Configuration

CAPELLINI is driven by a single YAML configuration file that you provide. The package does not ship any bundled configs: it simply remembers the path of the last config you loaded — stored at ~/.capellini/last_config — and re-uses it on the next run.

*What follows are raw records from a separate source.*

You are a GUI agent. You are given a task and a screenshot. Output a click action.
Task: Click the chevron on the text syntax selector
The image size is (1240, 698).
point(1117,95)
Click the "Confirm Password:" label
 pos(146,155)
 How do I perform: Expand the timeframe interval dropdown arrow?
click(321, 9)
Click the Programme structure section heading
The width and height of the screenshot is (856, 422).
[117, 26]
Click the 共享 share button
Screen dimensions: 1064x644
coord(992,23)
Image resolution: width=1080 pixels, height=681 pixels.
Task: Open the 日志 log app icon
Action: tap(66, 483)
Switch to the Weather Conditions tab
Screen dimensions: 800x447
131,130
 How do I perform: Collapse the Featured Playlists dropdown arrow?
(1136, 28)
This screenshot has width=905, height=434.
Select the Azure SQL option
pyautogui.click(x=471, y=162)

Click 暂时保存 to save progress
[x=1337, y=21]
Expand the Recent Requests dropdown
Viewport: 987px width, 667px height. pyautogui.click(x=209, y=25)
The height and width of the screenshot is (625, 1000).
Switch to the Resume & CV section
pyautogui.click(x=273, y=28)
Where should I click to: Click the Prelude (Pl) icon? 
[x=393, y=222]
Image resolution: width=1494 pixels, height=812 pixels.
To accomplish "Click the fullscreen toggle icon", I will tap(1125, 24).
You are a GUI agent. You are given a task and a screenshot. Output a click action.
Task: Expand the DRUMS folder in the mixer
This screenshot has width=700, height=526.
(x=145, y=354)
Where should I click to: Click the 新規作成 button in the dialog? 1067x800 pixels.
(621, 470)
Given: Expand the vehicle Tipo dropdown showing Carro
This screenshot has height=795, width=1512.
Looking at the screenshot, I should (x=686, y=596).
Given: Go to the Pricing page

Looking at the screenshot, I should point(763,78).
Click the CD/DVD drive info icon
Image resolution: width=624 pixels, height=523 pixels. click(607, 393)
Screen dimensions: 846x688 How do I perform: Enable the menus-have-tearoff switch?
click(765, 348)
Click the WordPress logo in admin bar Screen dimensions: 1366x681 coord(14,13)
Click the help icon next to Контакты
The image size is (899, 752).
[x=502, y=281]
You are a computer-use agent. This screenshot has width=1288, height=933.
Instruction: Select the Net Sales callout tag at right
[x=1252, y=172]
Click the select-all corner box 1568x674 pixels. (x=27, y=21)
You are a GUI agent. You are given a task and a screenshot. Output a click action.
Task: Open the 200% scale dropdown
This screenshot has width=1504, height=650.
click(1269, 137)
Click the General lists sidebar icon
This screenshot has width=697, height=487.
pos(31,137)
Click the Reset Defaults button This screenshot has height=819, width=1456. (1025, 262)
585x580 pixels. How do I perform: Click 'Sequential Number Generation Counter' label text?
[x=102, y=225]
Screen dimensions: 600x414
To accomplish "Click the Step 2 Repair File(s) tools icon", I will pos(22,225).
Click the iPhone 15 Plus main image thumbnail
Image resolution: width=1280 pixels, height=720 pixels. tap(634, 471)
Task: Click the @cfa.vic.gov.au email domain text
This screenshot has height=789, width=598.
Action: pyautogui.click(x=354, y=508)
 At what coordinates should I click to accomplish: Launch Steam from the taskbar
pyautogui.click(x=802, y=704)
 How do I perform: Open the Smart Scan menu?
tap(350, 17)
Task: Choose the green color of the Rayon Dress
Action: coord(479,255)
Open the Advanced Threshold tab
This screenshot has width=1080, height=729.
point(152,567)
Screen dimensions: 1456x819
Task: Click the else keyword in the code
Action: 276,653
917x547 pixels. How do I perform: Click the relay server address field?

In the terminal UI, point CAPELLINI at your YAML via Settings → Load config. Programmatic users pass the path directly:

from capellini import CapelliniConfig, CapelliniPipeline

cfg = CapelliniConfig.from_yaml("/path/to/your_config.yaml")
CapelliniPipeline(cfg).run_all()

Key parameters

Parameter

Default

Meaning

species_level

false

Genus-level (false) vs species-level (true) target resolution

BACTERIA_TAXONOMY_RANK

target_taxids

Rank used to aggregate bacteria for the network stage

PREVALENCE

0.10

Keep features present in ≥ 10 % of samples

CRISPR_SMOOTH_ALPHA

0.95

Strength of taxonomy smoothing applied to W

LAM (η in the paper)

0.5

Strength of CRISPR-informed abundance propagation

N_STEPS

1

Number of message-passing updates

fdr

0.05

SpacePHARER FDR threshold

min_n_spacers

3

MinCED minimum spacers per array

Inputs

CAPELLINI expects, per cohort:

  • Raw 16S rRNA amplicon FASTQ files (forward, reverse, or paired).

  • A viral contig FASTA (e.g. ViroProfiler output).

  • A sample metadata CSV used to align bacterial and viral abundances.

  • The SILVA reference (Release 138.1) and SILVA taxmap.

All output folders under base/ are created automatically.

Outputs

For each study, CAPELLINI writes under Enhanced Networks/<study>/:

  • common/ — aligned, prevalence-filtered V, B, and metadata tables.

  • shrinkage/ — Schäfer–Strimmer shrinkage correlations on the CLR-stacked \(Z = [B^{\mathrm{CLR}}\ V^{\mathrm{CLR}}]\).

  • crispr_raw/ and crispr_smooth/ — raw and taxonomy-smoothed CRISPR matrices (\(W\), \(\tilde{W}\)).

  • xstar/ — host-informed abundances \(Z^*\) from convex and residual message-passing variants.